*WHAT IS EXPECTED*
Starting at the line that contains "794x803 pixels. Task: Go", copy every line through the end of the records below exactly as written, leaving out pictures.

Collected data

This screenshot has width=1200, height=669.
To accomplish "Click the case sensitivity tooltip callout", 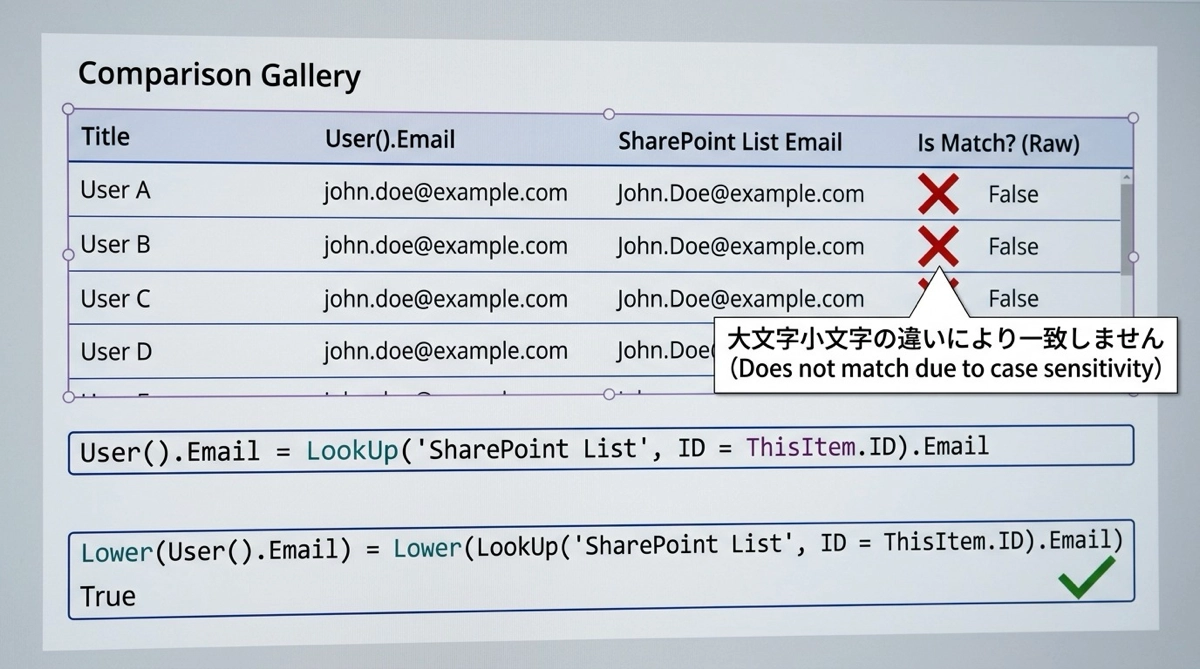I will click(945, 354).
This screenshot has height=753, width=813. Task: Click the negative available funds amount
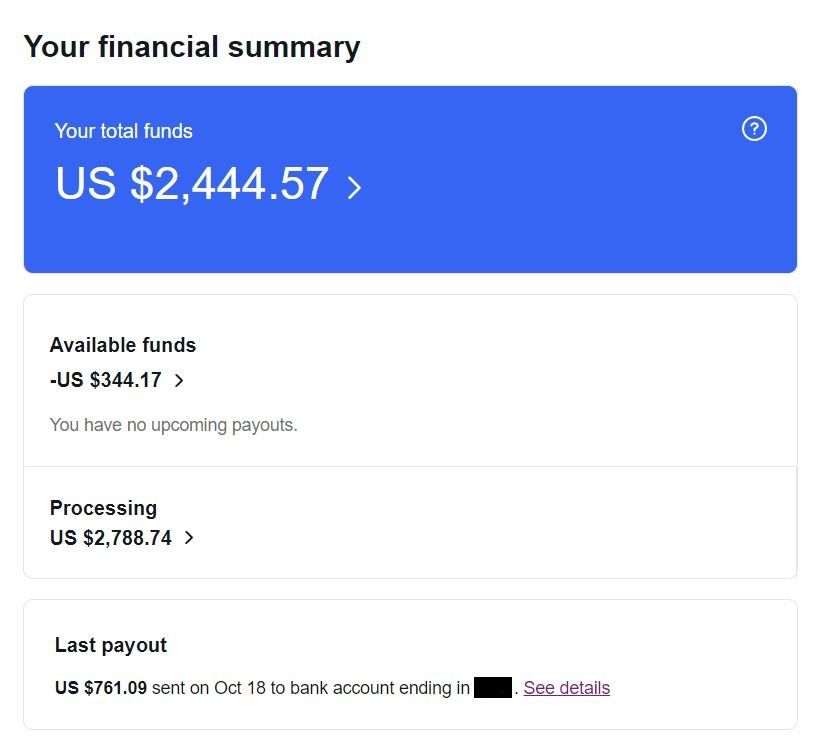click(x=105, y=380)
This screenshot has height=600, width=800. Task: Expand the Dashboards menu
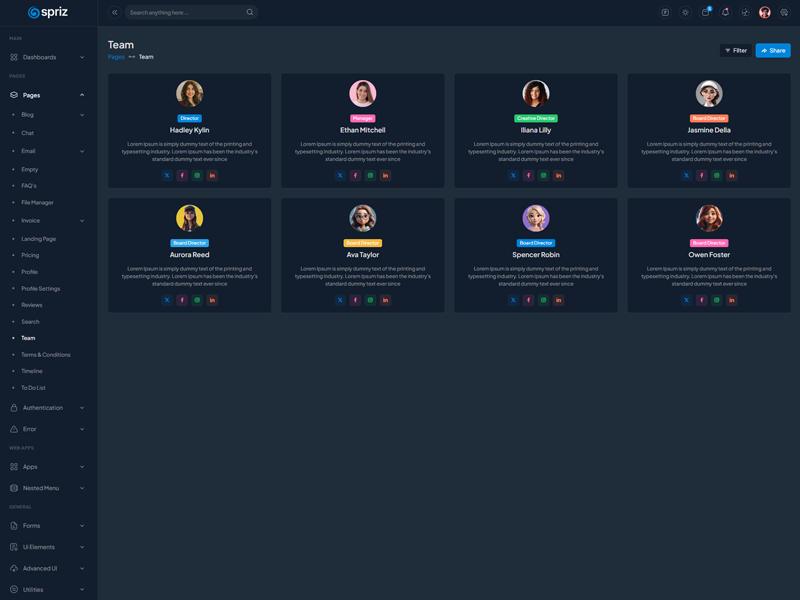[x=48, y=57]
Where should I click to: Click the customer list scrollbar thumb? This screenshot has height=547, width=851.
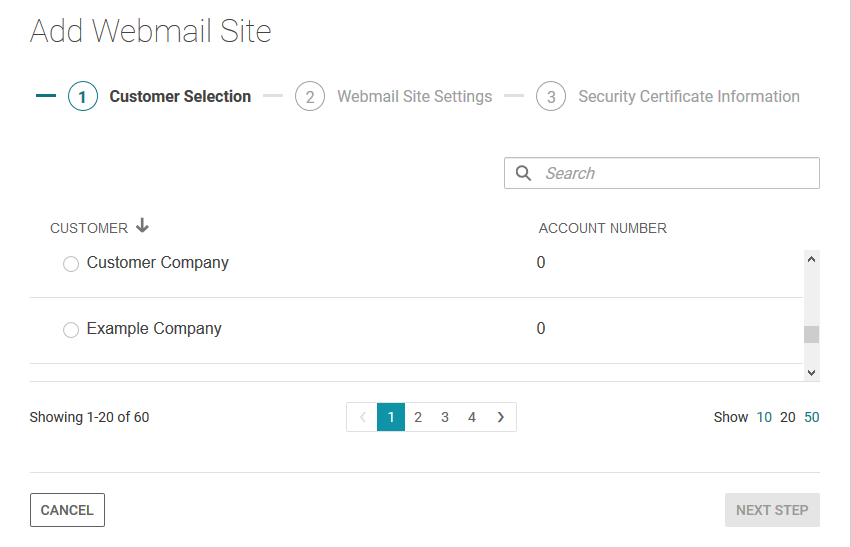tap(811, 334)
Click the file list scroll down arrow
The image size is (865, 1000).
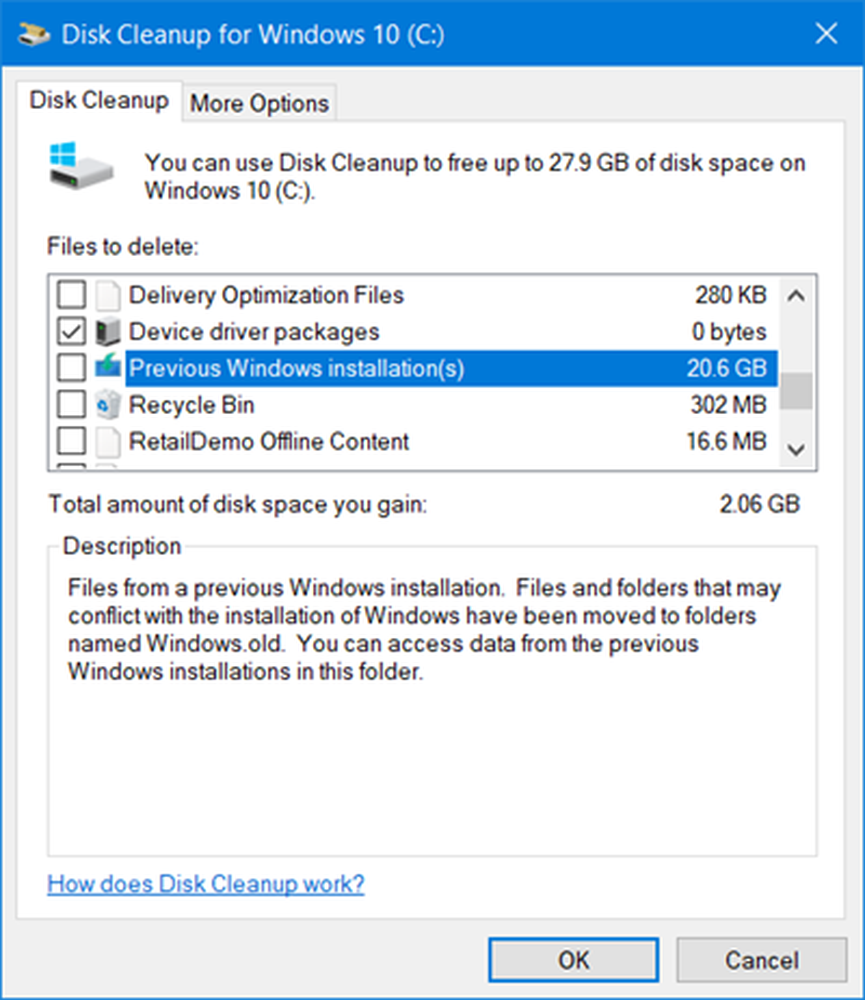pos(795,450)
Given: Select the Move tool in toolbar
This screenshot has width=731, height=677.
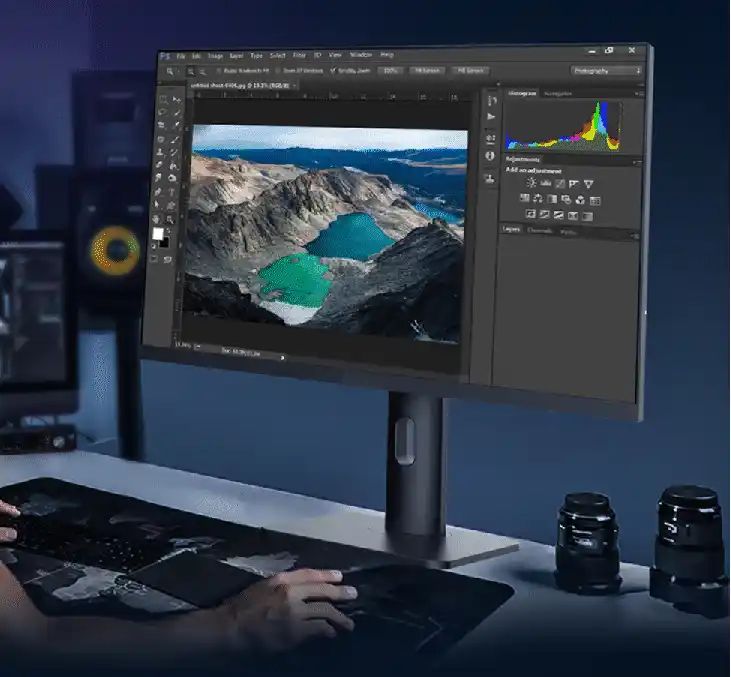Looking at the screenshot, I should pyautogui.click(x=176, y=99).
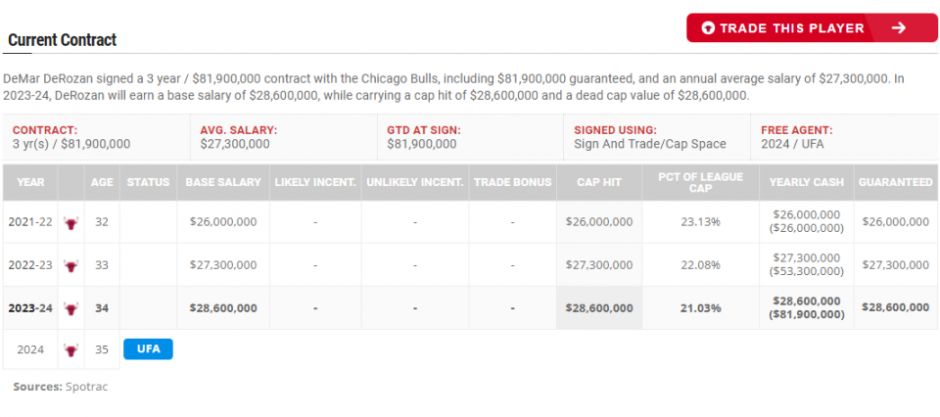Click the Bulls logo in the 2023-24 row
Screen dimensions: 940x417
(71, 308)
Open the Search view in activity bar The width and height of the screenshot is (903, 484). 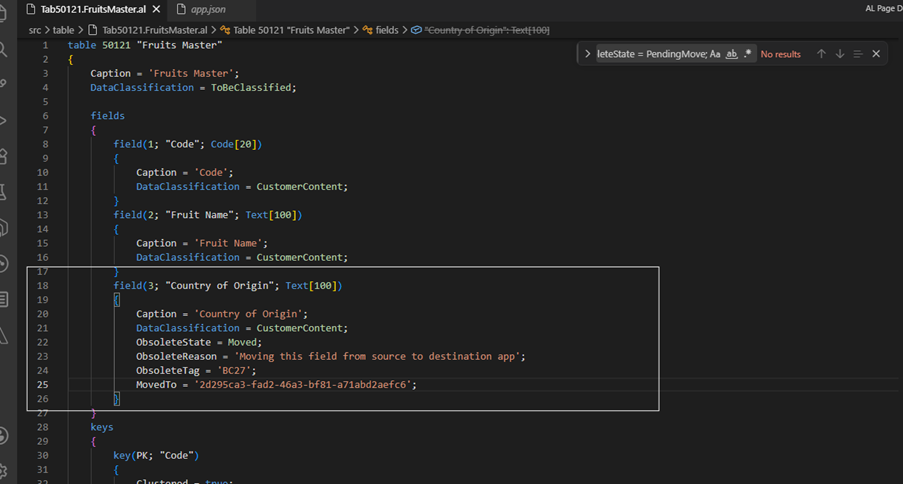3,50
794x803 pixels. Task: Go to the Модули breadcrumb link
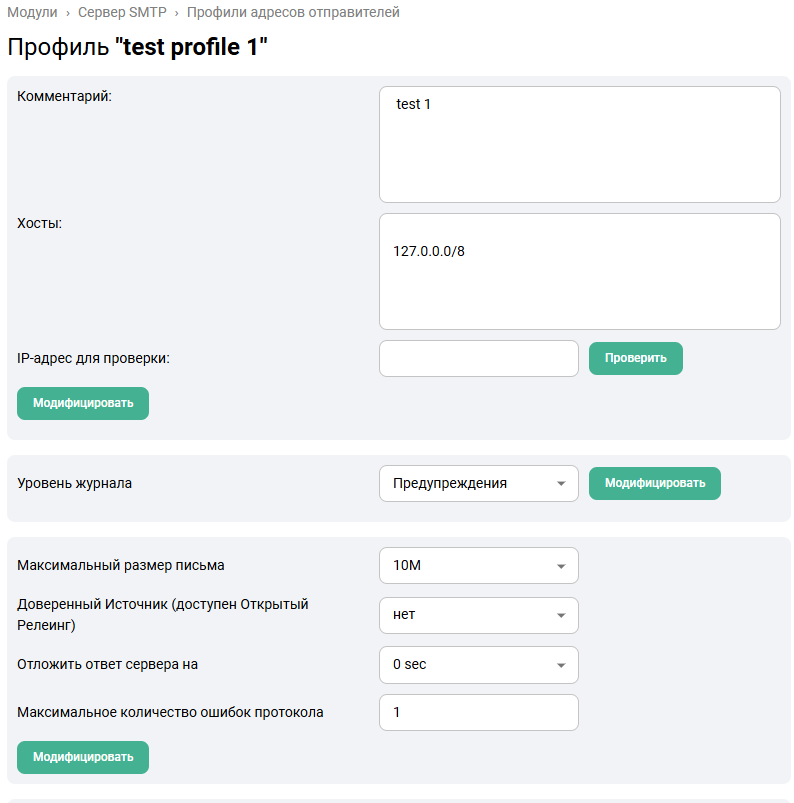click(32, 13)
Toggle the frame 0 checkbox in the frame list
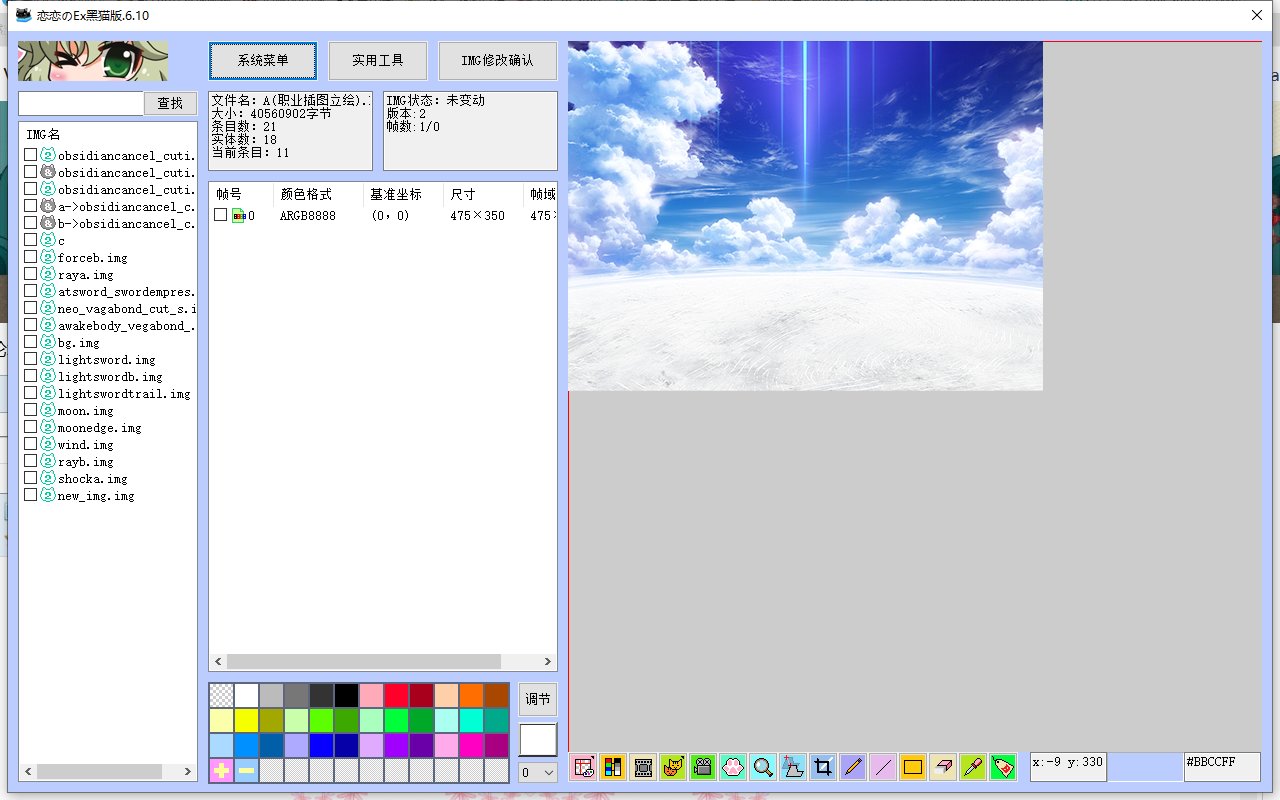This screenshot has height=800, width=1280. [x=221, y=215]
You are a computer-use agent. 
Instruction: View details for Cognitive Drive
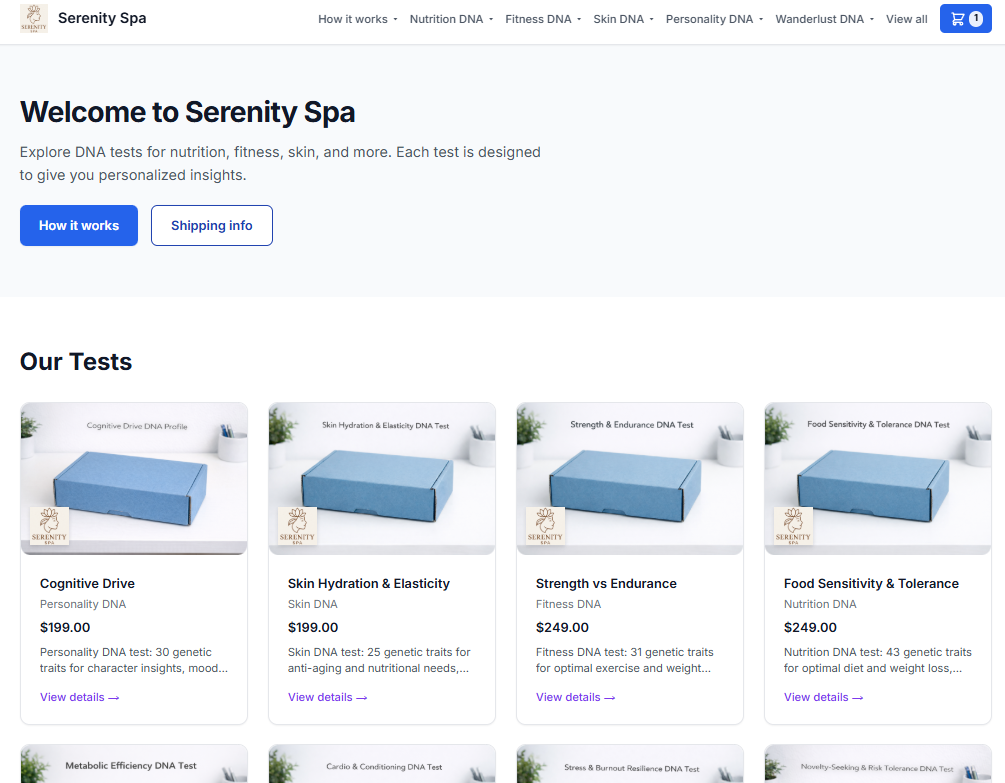point(79,697)
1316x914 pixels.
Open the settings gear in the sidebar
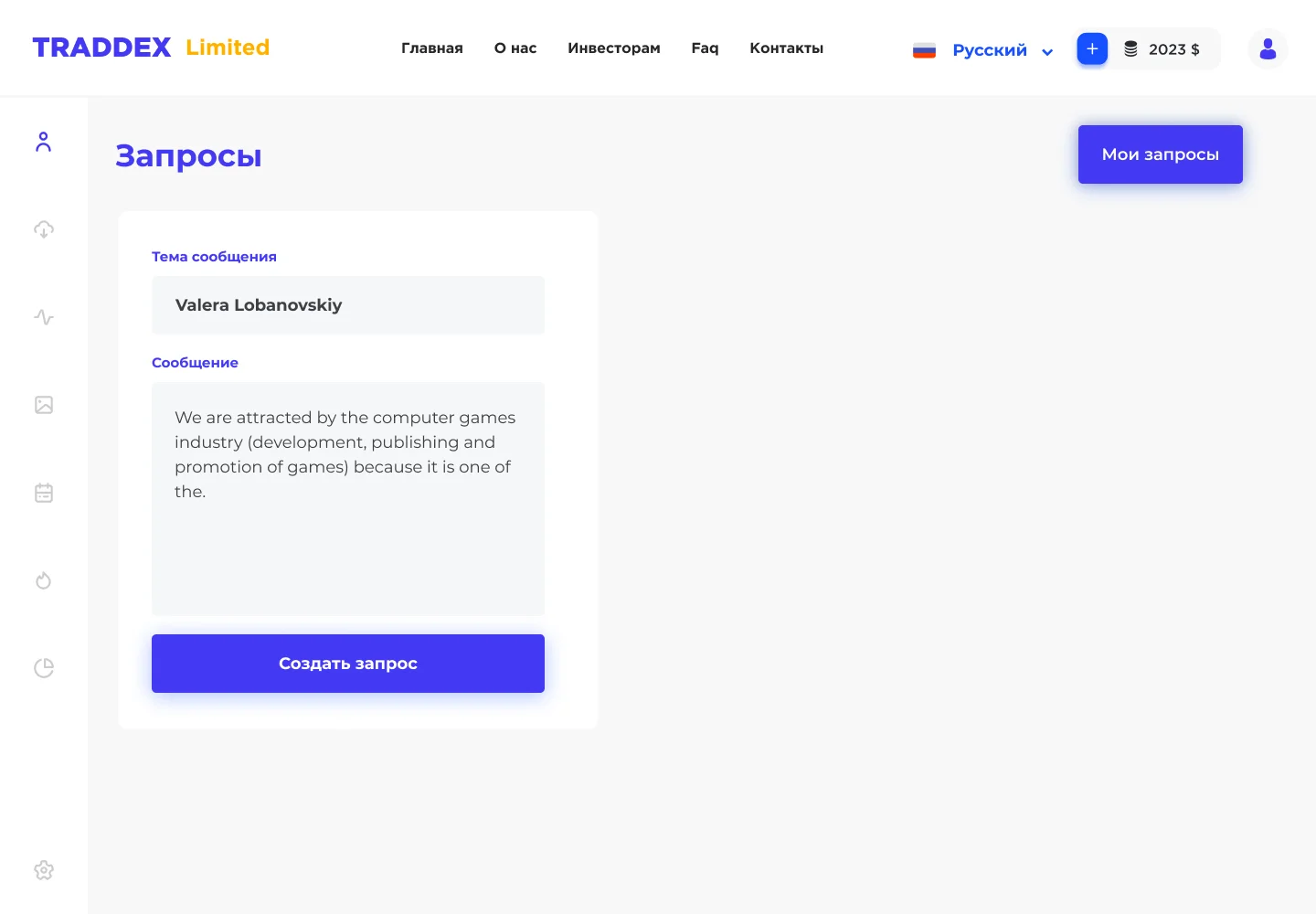point(44,870)
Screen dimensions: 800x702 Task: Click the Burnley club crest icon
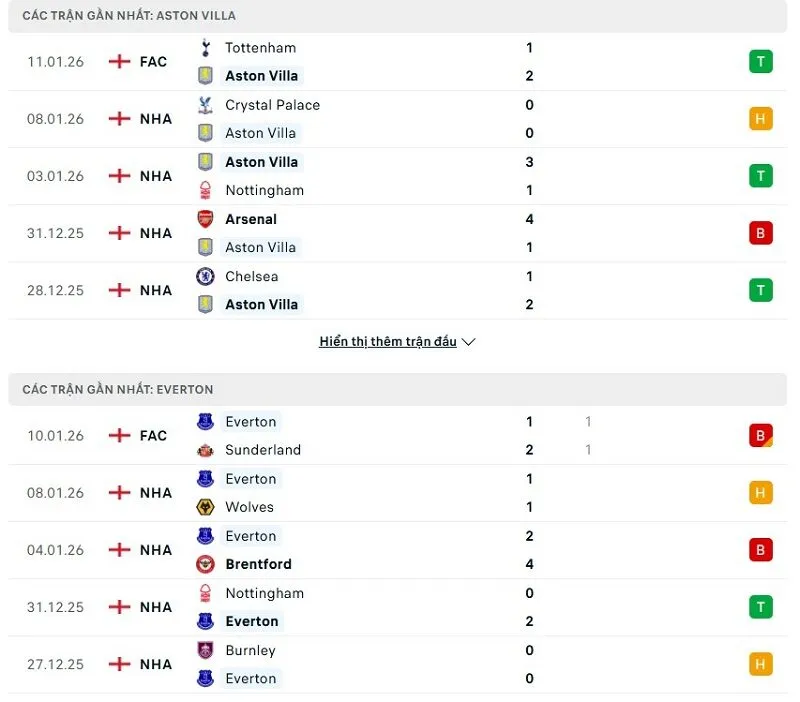point(205,650)
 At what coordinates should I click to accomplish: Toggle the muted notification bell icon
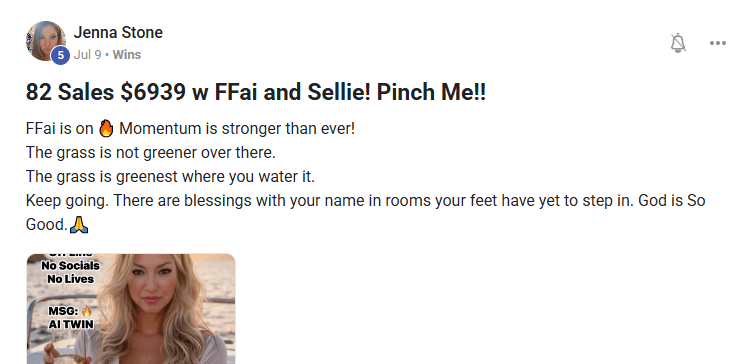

*RESPONSE*
794x803 pixels. Task: Go to the Модули breadcrumb link
click(32, 13)
Toggle the frame 0 checkbox in the frame list
This screenshot has height=800, width=1280. [x=221, y=215]
You are a computer-use agent. 
Instruction: View details for Cognitive Drive
point(79,697)
1316x914 pixels.
Open the settings gear in the sidebar
point(44,870)
Screen dimensions: 800x702 Task: Click the Burnley club crest icon
point(205,650)
 At what coordinates should I click to accomplish: Toggle the muted notification bell icon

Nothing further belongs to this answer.